Isso jamais pode trazer uma ideia de que haja uma transferência, em um futuro próximo, de responsabilidades para o poder privado, posto que ocorreria um afastamento do que denomina-se democracia.
8. CONCLUSÃO
O direito à saúde vem preocupando gerações ao longo dos anos, contudo, no ordenamento jurídico brasileiro ele passou a figurar expressamente a partir da Constituição Federal de 1988, que muitos estudiosos dizem ser a mais democrática do país até o momento.
Não obstante, apesar de traçar as linhas gerais para que este direito social vigore, sua atuação ainda sofre inúmeros problemas, pois com o aumento da população há a necessidade, por sua vez, do aumento do números de leitos nos hospitais, bem como, a quantidade de remédios disponíveis de maneira gratuita, e por fim, ampliação dos tratamentos médicos oferecidos pelo Sistema Único de Saúde, haja vista que a tecnologia aliada ao aperfeiçoamento dos estudos médicos, traz cada vez mais para o mercado meios alternativos para conter as doenças que vem atingindo a população.
Todavia, tal procedimento não vem sendo concretizado no Brasil, vez que diariamente aumentam as demandas judiciais que buscam o acesso à saúde ante a omissão ou negação do Estado no oferecimento de procedimentos médicos eficazes para manter o bem estar do suplicante.
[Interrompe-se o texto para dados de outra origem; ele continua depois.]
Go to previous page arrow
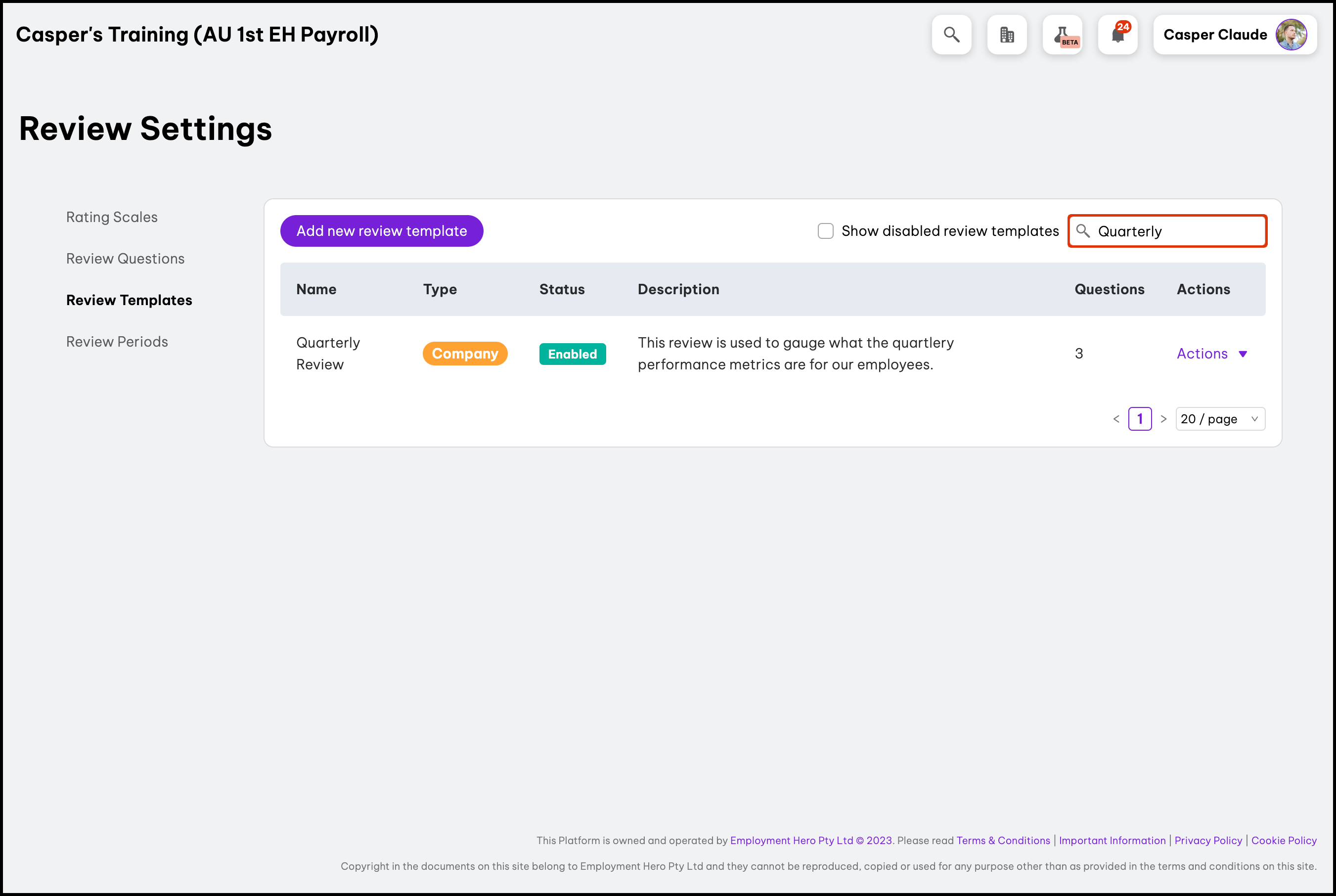The image size is (1336, 896). (1116, 419)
As conclusões para que tal situação tenha chegado nesse nível seria, como se verifica neste trabalho, a má distribuição entre os entes políticos das verbas públicas, posto que o orçamento público para o bom desenvolver da saúde pública não chega nem perto do que seria o razoável.
No entanto, como uma forma de tutelar a dignidade da pessoa humana, o Poder Judiciário tem concedido por meio de medidas cautelares o acesso ao medicamento ou o tratamento postulado, desde que cabalmente demonstrado pela parte.
Porém, tal ato tem afetado a estrutura financeira do país, haja vista que para o poder público fornecer o remédio ou o procedimento médico que está fora da lista do SUS, precisa que retire de uma reserva que estaria destinada para o fornecimento de outros fármacos, ora os constantes na lista do SUS ou para a promoção de outro direito fundamental, que também traz um sério prejuízo.
Para que isso não ocorra, pois o Poder Judiciário deveria ser considerado o “último suspiro”, é necessário que se faça um estudo das verbas públicas, para sua melhor destinação para a área da saúde, para que a população obtenha o acesso à saúde pela via administrativa, como deveria ser, via de regra.
Observa-se que a grande falha que existe no setor da saúde é gerada pelo Poder Executivo que tem atuado deficientemente na distribuição das verbas públicas, sem contar na corrupção que tem assolado o país.
Portanto, uma forma de conter este problema apresentado, é a busca por meios alternativos que tenham como premissa a melhoria na infraestrutura dos hospitais, bem como, na contratação de médicos especialistas, para que o socorro ao Poder Judiciário se reduza cada vez mais, pois com a melhor distribuição da renda pública, mais bem agraciados estarão os setores mais importantes do país, e consequentemente, a dignidade da pessoa humana estará sendo consagrada que, por sua vez, é o foco da Constituição da República.